* What is being asked
Before copying, find the line below that contains "Instruction: Open Status column options menu"; then return it and all later lines exactly, up to and including the final line, with no pictures.

(Saved data entries)
----------
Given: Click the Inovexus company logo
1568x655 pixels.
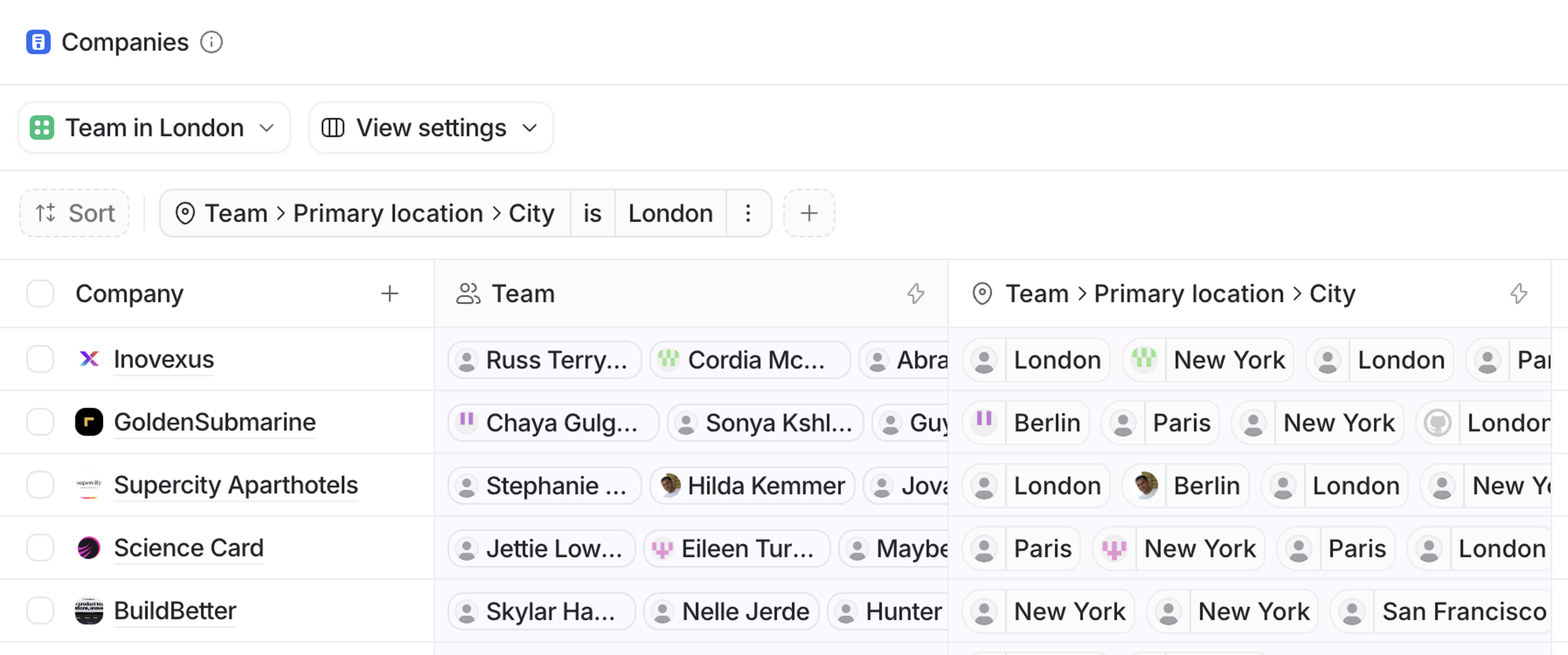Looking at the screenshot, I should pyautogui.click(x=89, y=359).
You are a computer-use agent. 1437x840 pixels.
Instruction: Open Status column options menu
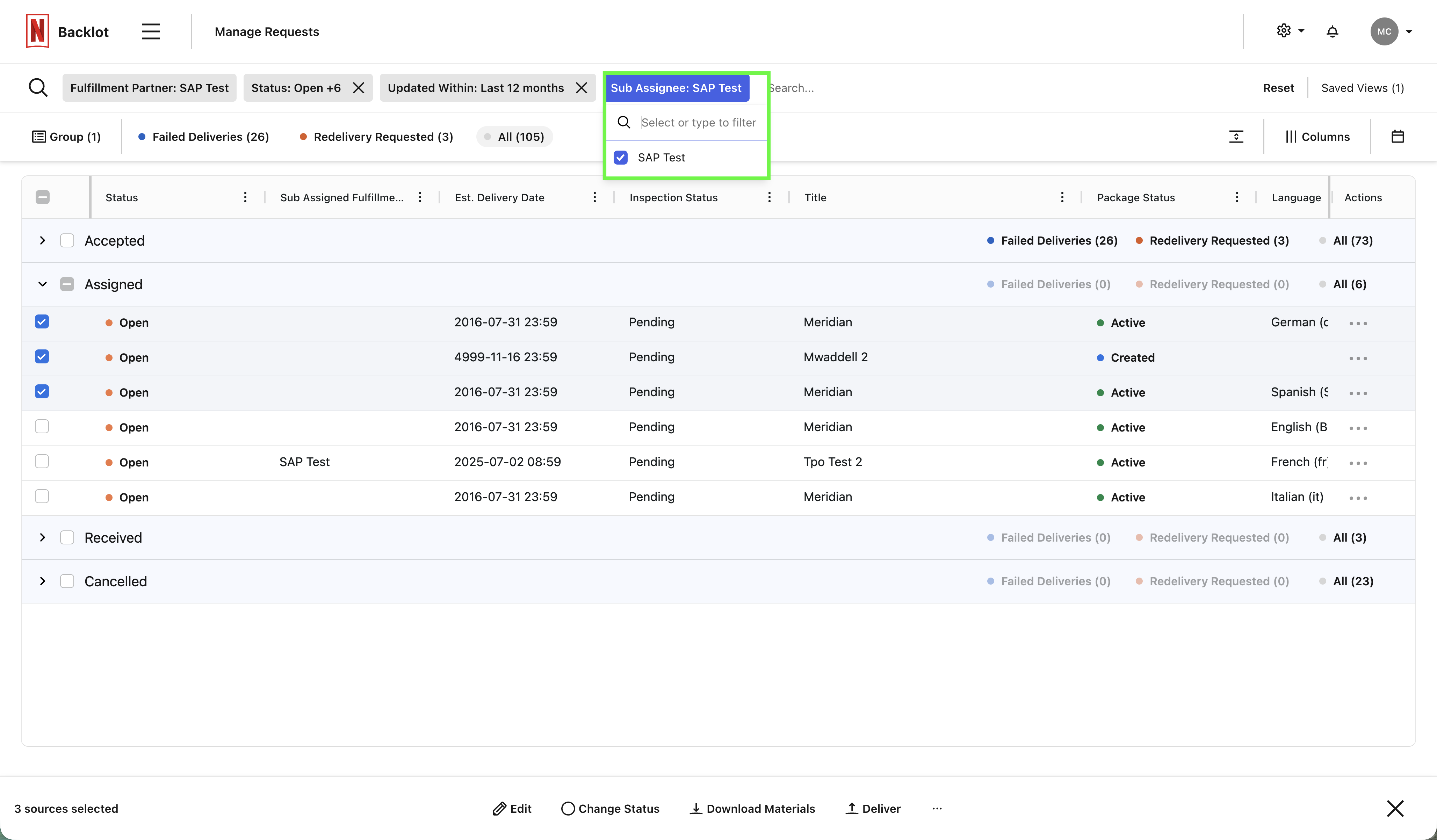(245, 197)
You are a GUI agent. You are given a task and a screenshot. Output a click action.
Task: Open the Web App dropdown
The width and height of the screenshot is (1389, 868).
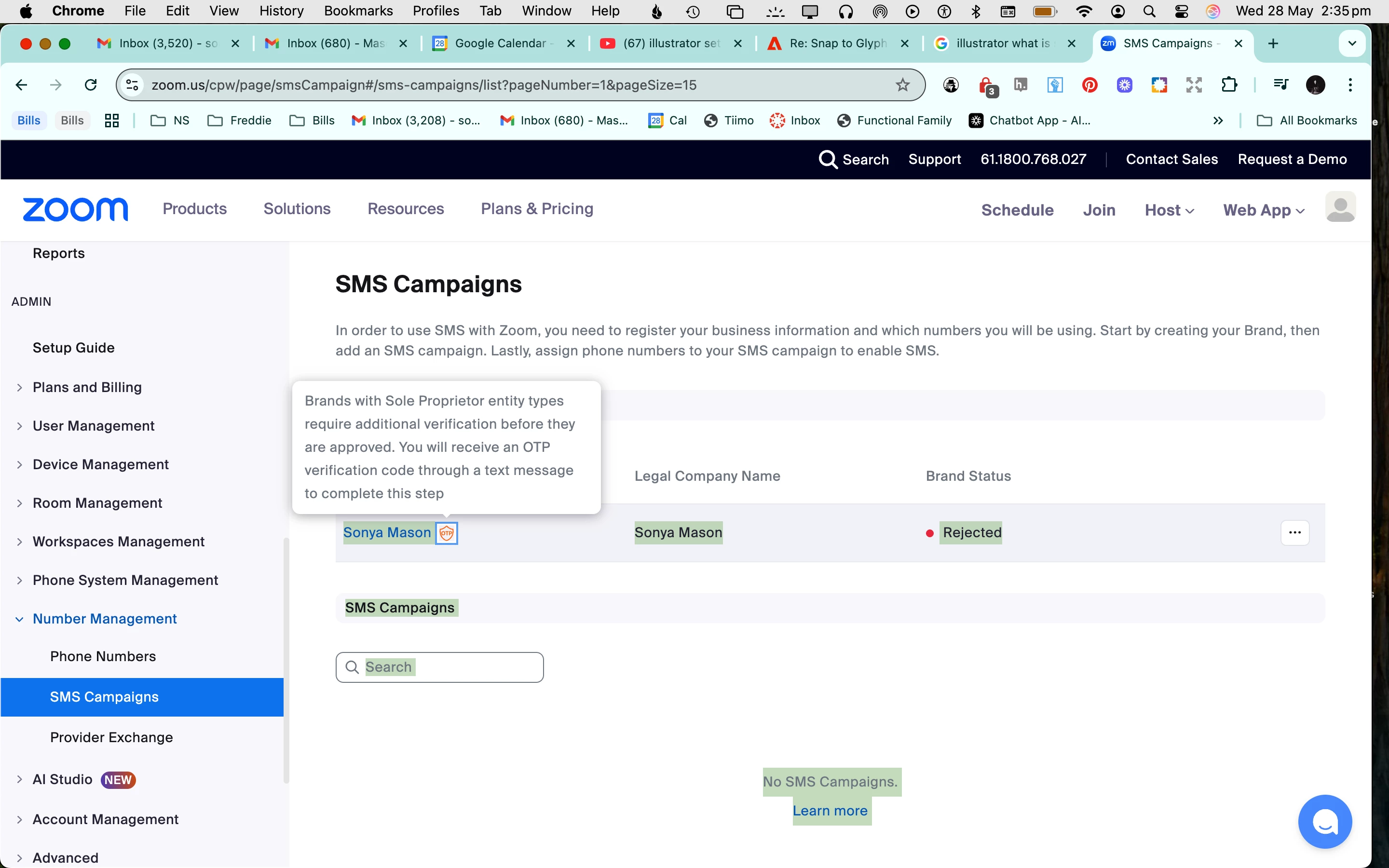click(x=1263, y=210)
----------
* Answer below
Instruction: Open Status column options menu
(245, 197)
You are a GUI agent. You are given a task and a screenshot. Output a click action.
Task: Open the Web App dropdown
The width and height of the screenshot is (1389, 868).
click(x=1263, y=210)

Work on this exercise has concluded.